▶ _WHAT YOU SHOULD DO_:
Reprint the whole of the data exactly.

____ RECORDS SHOWN

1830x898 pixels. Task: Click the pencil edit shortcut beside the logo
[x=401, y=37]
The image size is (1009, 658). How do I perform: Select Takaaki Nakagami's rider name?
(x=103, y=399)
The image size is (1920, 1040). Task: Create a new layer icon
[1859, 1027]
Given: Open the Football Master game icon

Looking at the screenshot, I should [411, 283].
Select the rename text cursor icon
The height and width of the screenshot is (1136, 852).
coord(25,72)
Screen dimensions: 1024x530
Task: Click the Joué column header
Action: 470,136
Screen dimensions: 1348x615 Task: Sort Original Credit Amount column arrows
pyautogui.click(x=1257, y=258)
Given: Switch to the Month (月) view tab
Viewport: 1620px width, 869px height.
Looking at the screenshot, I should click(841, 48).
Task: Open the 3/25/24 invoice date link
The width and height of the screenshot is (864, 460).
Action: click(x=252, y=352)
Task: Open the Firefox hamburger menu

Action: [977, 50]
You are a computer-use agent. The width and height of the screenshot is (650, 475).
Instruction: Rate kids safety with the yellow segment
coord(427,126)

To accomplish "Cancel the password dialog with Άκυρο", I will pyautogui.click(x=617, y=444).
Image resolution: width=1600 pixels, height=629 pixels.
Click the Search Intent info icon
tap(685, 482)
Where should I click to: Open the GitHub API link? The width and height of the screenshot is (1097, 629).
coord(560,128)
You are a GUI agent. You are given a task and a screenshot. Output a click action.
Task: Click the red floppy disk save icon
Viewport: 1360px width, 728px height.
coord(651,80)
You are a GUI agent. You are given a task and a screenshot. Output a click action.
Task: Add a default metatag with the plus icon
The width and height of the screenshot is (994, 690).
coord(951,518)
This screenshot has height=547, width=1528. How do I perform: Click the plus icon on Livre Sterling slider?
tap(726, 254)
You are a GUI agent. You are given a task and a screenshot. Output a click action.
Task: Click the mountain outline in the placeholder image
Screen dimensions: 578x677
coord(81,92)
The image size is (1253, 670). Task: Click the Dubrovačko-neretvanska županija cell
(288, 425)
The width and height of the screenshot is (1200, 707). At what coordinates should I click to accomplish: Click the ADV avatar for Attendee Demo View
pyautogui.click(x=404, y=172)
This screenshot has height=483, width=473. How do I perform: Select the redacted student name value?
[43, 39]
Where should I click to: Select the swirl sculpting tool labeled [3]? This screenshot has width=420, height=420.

________

▶ _TASK SOLUTION_:
1830x898 pixels. Task: Click the pencil edit shortcut beside the logo
[x=401, y=37]
The image size is (1009, 658). How do I perform: Select Takaaki Nakagami's rider name?
(x=103, y=399)
The image size is (1920, 1040). Task: Create a new layer icon
[1859, 1027]
Given: Open the Football Master game icon

Looking at the screenshot, I should [411, 283].
Select the rename text cursor icon
The height and width of the screenshot is (1136, 852).
coord(25,72)
Screen dimensions: 1024x530
Task: Click the Joué column header
Action: 470,136
Screen dimensions: 1348x615 Task: Sort Original Credit Amount column arrows
pyautogui.click(x=1257, y=258)
Given: Switch to the Month (月) view tab
Viewport: 1620px width, 869px height.
Looking at the screenshot, I should click(841, 48).
Task: Open the 3/25/24 invoice date link
The width and height of the screenshot is (864, 460).
Action: click(x=252, y=352)
Task: Open the Firefox hamburger menu

Action: [977, 50]
You are a computer-use agent. The width and height of the screenshot is (650, 475).
Instruction: Rate kids safety with the yellow segment
coord(427,126)

To accomplish "Cancel the password dialog with Άκυρο", I will pyautogui.click(x=617, y=444).
Image resolution: width=1600 pixels, height=629 pixels.
Click the Search Intent info icon
tap(685, 482)
Where should I click to: Open the GitHub API link? The width and height of the screenshot is (1097, 629).
coord(560,128)
You are a GUI agent. You are given a task and a screenshot. Output a click action.
Task: Click the red floppy disk save icon
Viewport: 1360px width, 728px height.
coord(651,80)
You are a GUI agent. You are given a task and a screenshot. Output a click action.
Task: Add a default metatag with the plus icon
The width and height of the screenshot is (994, 690).
coord(951,518)
This screenshot has height=547, width=1528. How do I perform: Click the plus icon on Livre Sterling slider?
tap(726, 254)
You are a GUI agent. You are given a task and a screenshot. Output a click action.
Task: Click the mountain outline in the placeholder image
Screen dimensions: 578x677
coord(81,92)
The image size is (1253, 670). Task: Click the Dubrovačko-neretvanska županija cell
(288, 425)
The width and height of the screenshot is (1200, 707). At what coordinates should I click to accomplish: Click the ADV avatar for Attendee Demo View
pyautogui.click(x=404, y=172)
This screenshot has height=483, width=473. How do I perform: Select the redacted student name value?
[43, 39]
Where should I click to: Select the swirl sculpting tool labeled [3]? This screenshot has width=420, height=420.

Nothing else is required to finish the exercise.